**Work request**
Copy out the data word for word, without any of its pictures.
+++ Material shown +++
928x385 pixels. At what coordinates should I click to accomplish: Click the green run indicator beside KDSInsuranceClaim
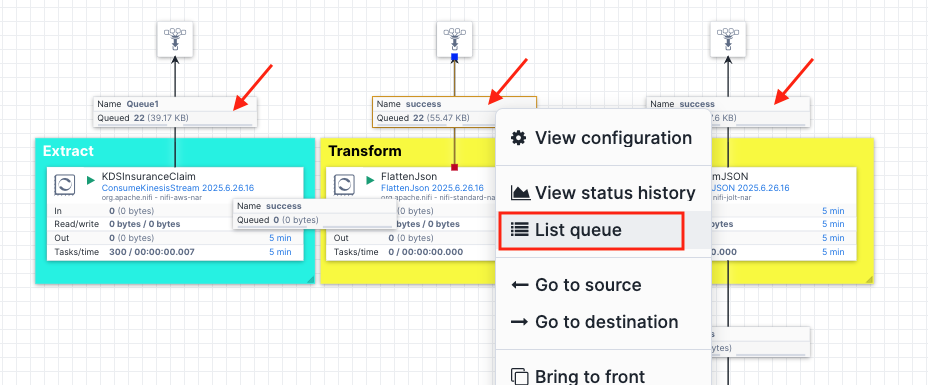91,179
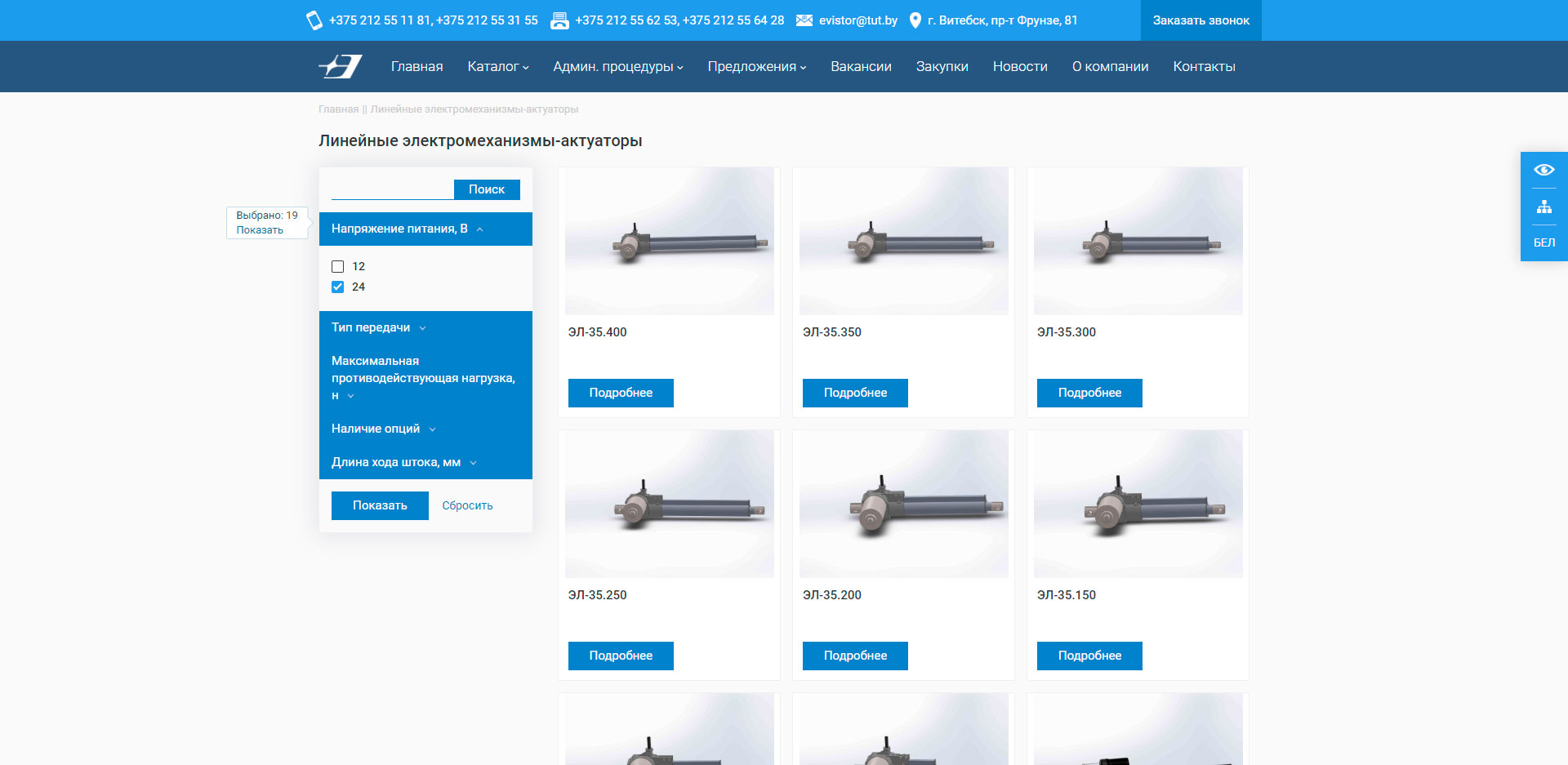Viewport: 1568px width, 765px height.
Task: Go to the Новости menu item
Action: 1019,66
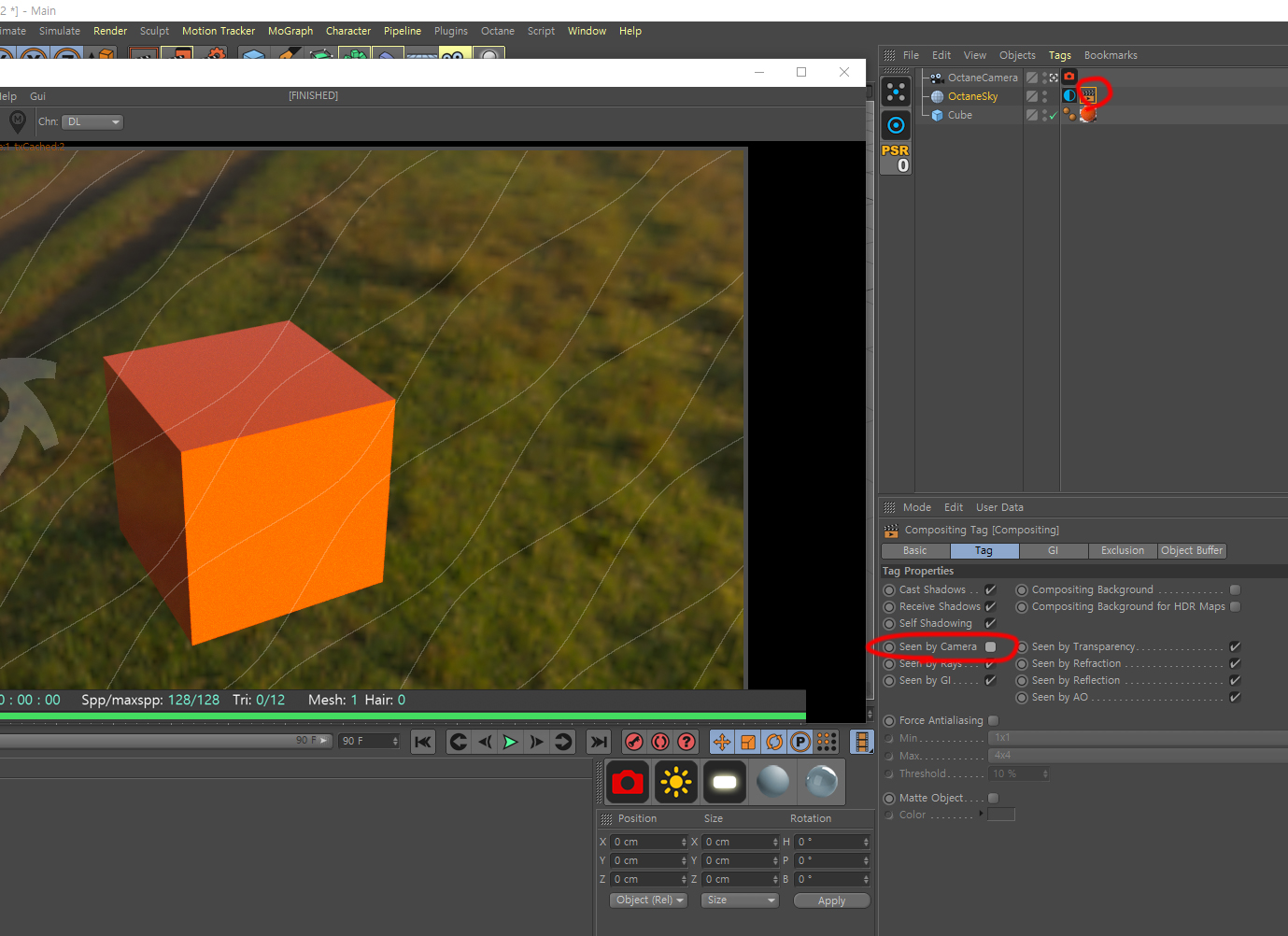Open the MoGraph menu
The image size is (1288, 936).
pyautogui.click(x=290, y=31)
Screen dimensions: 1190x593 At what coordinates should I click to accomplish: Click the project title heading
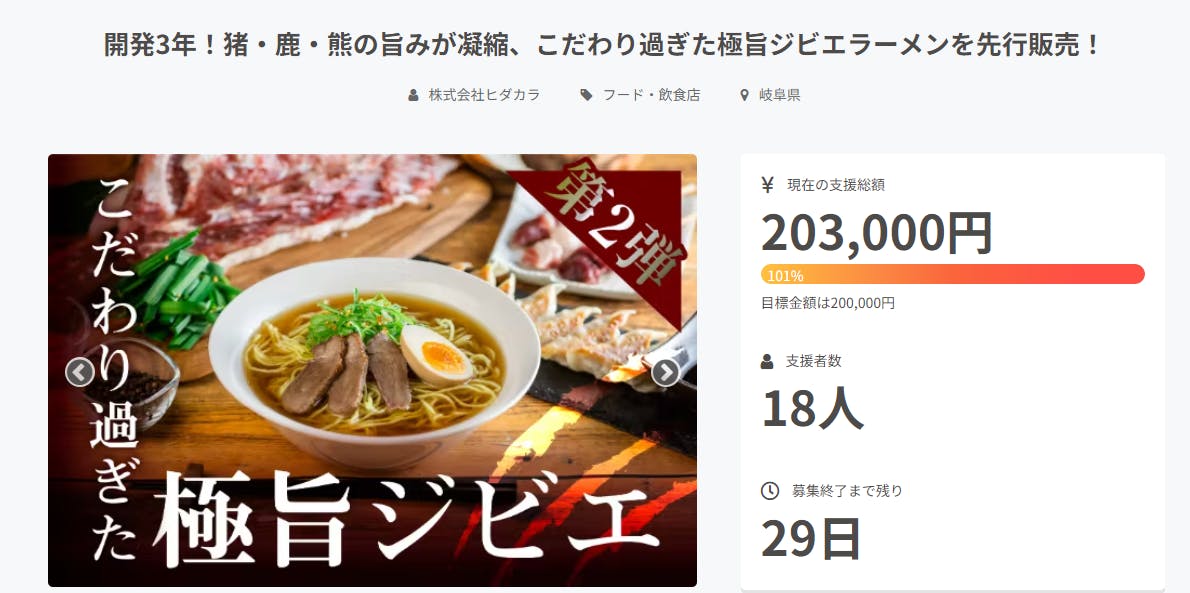point(602,46)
+++
**Expected output**
928x385 pixels. At what coordinates should I click to accomplish: Click the green run indicator beside KDSInsuranceClaim
91,179
Viewport: 1568px width, 765px height.
Task: Go to the Новости menu item
Action: 1019,66
Open the MoGraph menu
The image size is (1288, 936).
pyautogui.click(x=290, y=31)
Screen dimensions: 1190x593 At what coordinates should I click to accomplish: Click the project title heading
point(602,46)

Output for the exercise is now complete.